:: JOB ::
Which lines in the listing below contain the string "Task"? Locate them and copy each one, treating uppercase and lowercase as different.

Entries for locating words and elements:

-- -- --

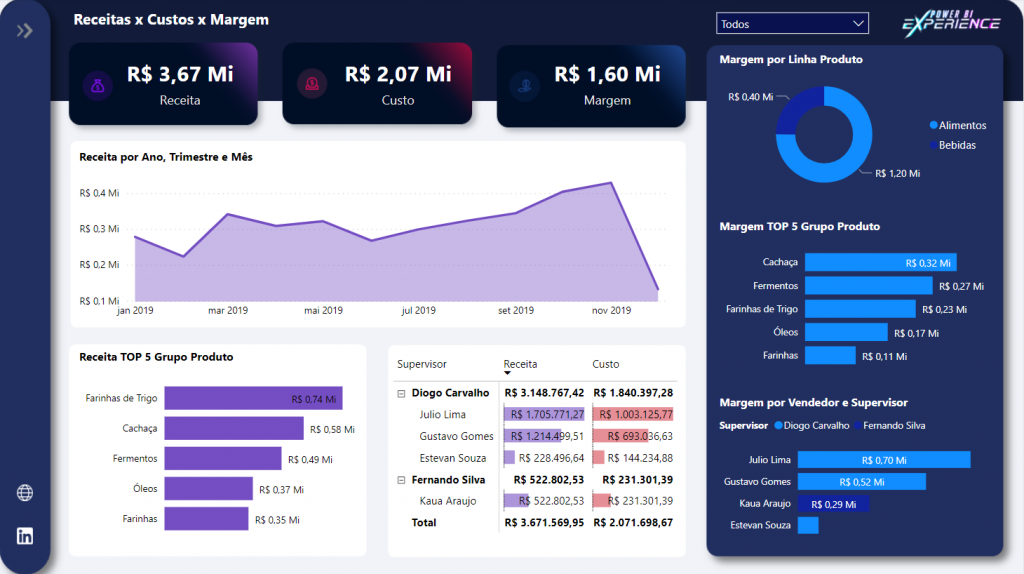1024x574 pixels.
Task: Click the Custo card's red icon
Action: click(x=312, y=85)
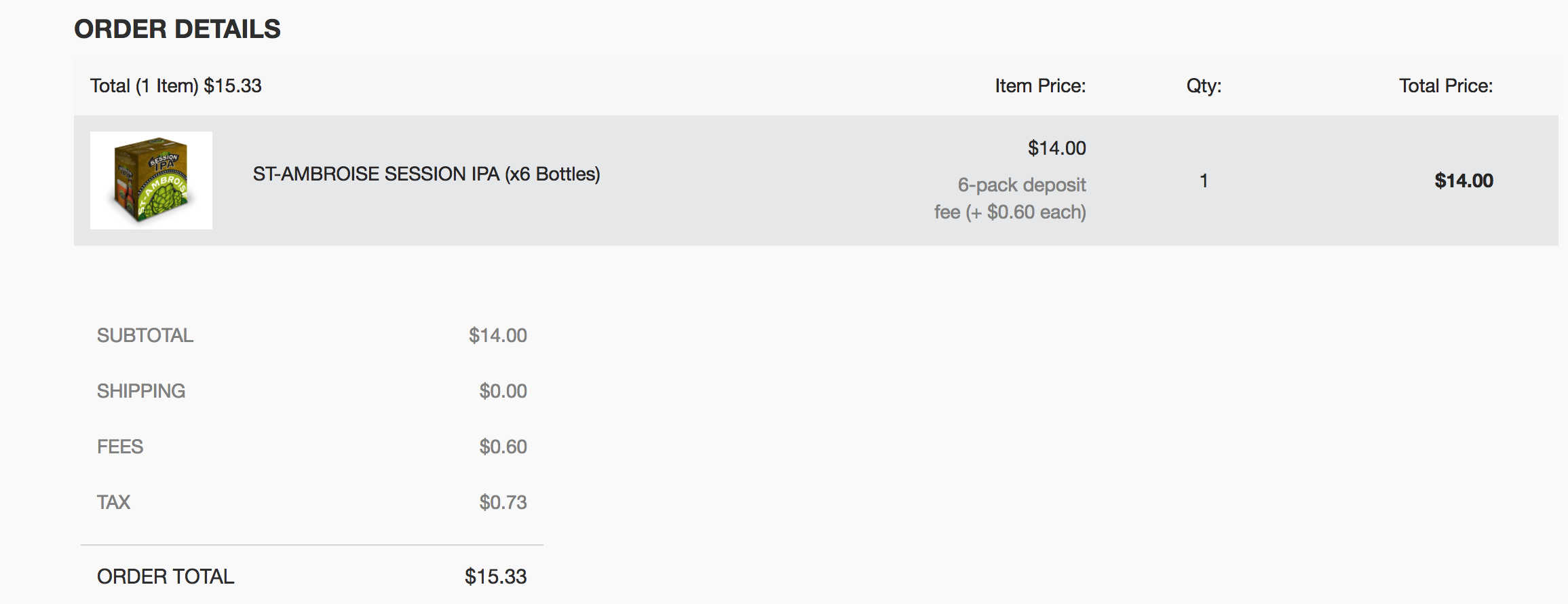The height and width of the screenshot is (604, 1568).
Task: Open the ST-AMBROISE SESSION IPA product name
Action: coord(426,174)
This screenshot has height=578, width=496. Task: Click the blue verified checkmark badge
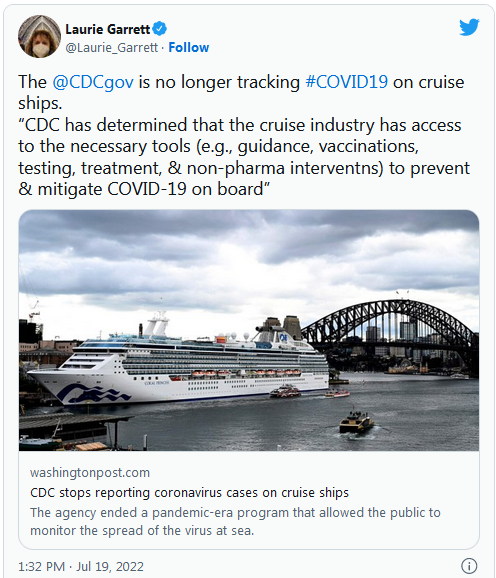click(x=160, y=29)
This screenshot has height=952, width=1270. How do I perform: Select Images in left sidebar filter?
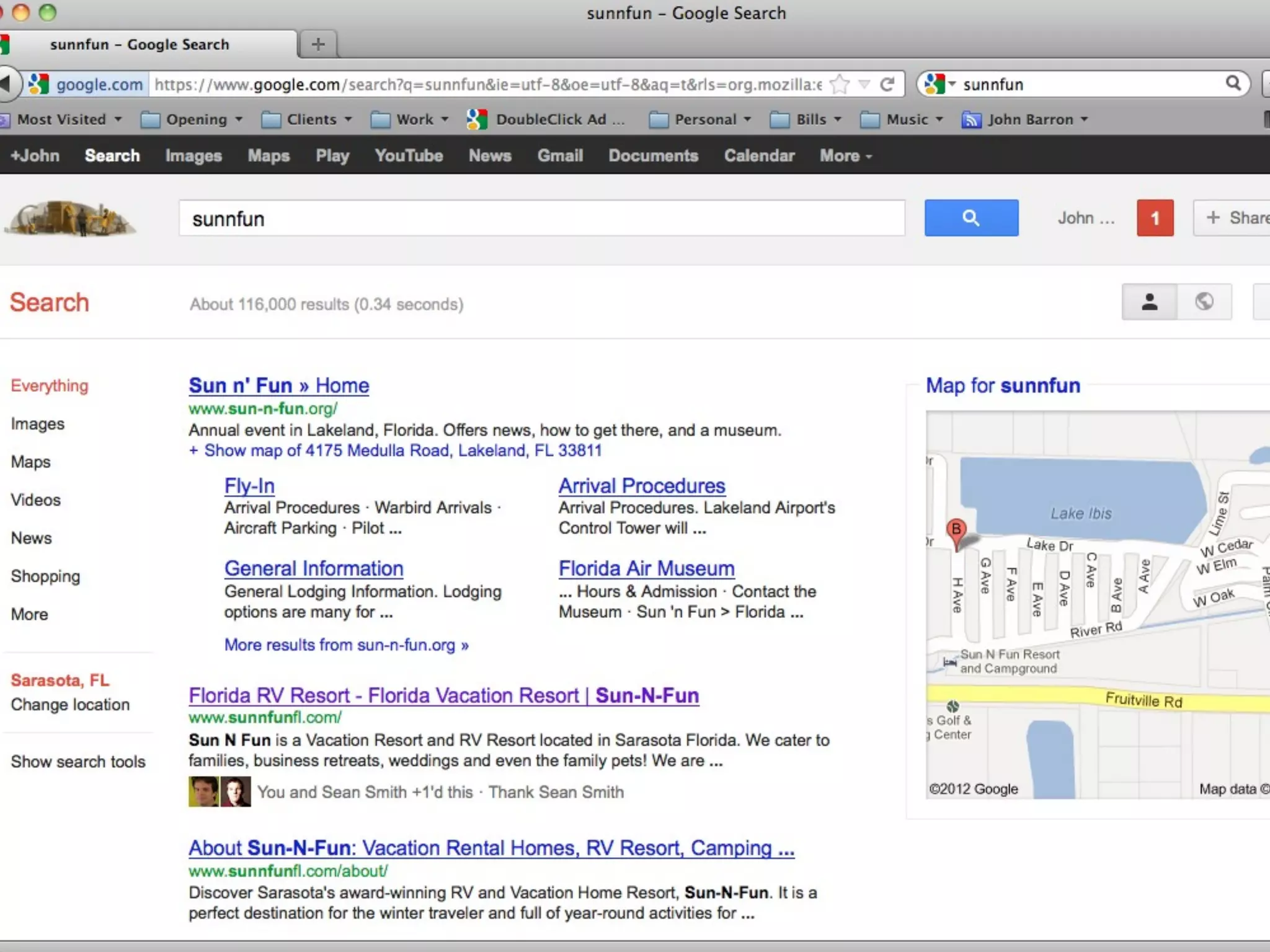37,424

-- -- --

:: ANSWER TO THE EXERCISE ::
Task: Click the Custo card's red icon
Task: Open the ST-AMBROISE SESSION IPA product name
This screenshot has height=578, width=496. Task: Click the blue verified checkmark badge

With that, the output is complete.